Lirva worm is spreading

An e-mail worm spreading on the Internet lures victims with a mention of plucky Canadian singer Avril Lavigne, then steals Microsoft Windows passwords and sends them to e-mail addresses in Russia, according to alerts posted by a number of antivirus software vendors.

 An e-mail worm spreading on the Internet lures victims with a mention of plucky Canadian singer Avril Lavigne, then steals Microsoft Windows passwords and sends them to e-mail addresses in Russia, according to alerts posted by a number of antivirus software vendors.

The worm, W32/Lirva, spreads by retrieving e-mail addresses from a variety of files stored on a computer’s hard drive, then sending copies of itself to those addresses in the form of an executable e-mail attachment, according to information posted on the Web site of Helsinki-based security company F-Secure.

Subject lines for infected e-mail include: “Avril Lavigne – the best,” “Reply on account for IIS-Security,” and “According to Daos Summit,” F-Secure said.

In addition to stealing passwords, the worm launches – on the seventh, 11th, and 24th of any month – Internet Explorer, connects to an Avril Lavigne Web site, and displays a colored graphic on the infected computer’s desktop with the message:

“Avril_Lavigne_Let_Go – My_Muse : ) 2002 (c) Otto von Gutenberg.”

The worm, which only affects Microsoft Windows operating systems, is contained in a wide range of attachments including “AvrilSmiles.exe,” “AvrilLavigne.exe,” “resume.exe,” and “Readme.exe,” F-Secure said.

The virus also poses as a Microsoft security patch stored in attachments named “MSO-Patch-0071.exe” and “MSO-Patch-0035.exe,” among many others, according to Sophos.

Lirva exploits a well-known security vulnerability in the Microsoft’s Internet Explorer Web browser, Outlook and Outlook Express e-mail applications. That vulnerability allows the executable file to be launched without user interaction when an e-mail message is opened, or viewed using Outlook’s preview feature, according to Sophos.
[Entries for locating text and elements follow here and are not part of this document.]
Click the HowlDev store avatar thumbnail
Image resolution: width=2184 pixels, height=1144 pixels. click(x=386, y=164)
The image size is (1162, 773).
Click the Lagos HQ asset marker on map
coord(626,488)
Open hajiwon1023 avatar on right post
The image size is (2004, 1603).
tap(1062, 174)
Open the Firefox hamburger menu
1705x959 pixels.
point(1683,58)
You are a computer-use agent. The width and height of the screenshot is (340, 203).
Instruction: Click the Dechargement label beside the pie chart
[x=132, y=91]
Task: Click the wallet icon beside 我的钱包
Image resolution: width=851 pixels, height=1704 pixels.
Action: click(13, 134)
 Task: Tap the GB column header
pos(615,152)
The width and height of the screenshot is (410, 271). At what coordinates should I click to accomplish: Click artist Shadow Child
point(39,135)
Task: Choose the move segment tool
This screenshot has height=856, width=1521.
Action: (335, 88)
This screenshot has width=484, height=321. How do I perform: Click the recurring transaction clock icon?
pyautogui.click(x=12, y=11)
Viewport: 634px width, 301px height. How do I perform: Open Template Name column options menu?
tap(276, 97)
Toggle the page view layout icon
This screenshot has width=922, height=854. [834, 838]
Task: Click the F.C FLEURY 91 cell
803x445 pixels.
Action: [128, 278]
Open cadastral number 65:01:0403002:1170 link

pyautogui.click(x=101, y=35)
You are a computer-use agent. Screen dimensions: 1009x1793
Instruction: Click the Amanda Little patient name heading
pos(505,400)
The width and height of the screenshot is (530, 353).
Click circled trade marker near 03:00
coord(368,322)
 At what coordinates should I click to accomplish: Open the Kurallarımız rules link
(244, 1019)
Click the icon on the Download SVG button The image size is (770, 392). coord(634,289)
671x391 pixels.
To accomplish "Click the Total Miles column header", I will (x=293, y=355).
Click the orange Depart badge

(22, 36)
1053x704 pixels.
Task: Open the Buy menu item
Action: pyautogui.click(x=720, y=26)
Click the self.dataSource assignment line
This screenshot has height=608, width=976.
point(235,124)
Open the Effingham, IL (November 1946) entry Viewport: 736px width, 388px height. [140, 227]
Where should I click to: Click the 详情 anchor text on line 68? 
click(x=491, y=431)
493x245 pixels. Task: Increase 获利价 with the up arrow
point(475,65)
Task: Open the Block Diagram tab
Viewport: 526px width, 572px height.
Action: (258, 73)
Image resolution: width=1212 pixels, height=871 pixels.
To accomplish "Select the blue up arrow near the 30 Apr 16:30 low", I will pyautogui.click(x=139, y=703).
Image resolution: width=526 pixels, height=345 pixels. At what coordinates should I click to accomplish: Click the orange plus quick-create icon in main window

Microsoft patched the vulnerability, MS01-020. Software updates for the affected products are available on the company’s Web site. (See this Microsoft security bulletin and another Microsoft security bulletin.)

In addition to using e-mail messages to spread, Lirva is capable of spreading over computer networks and the Kazaa peer-to-peer network by copying itself to shared folders on other computers or tricking users into downloading and running it. The worm is also able to spread over Internet Relay Chat (IRC) networks, according to F-Secure.

The new worm is currently rated a “low” risk by Symantec and a “medium” risk on Network Associates’ McAfee Web site.

Antivirus software companies provided updated virus profiles for the Lirva worm and recommended that their customers update their antivirus software to include the new profiles.

Most vendors also provided instructions and software utilities for removing the virus from machines that have already been infected.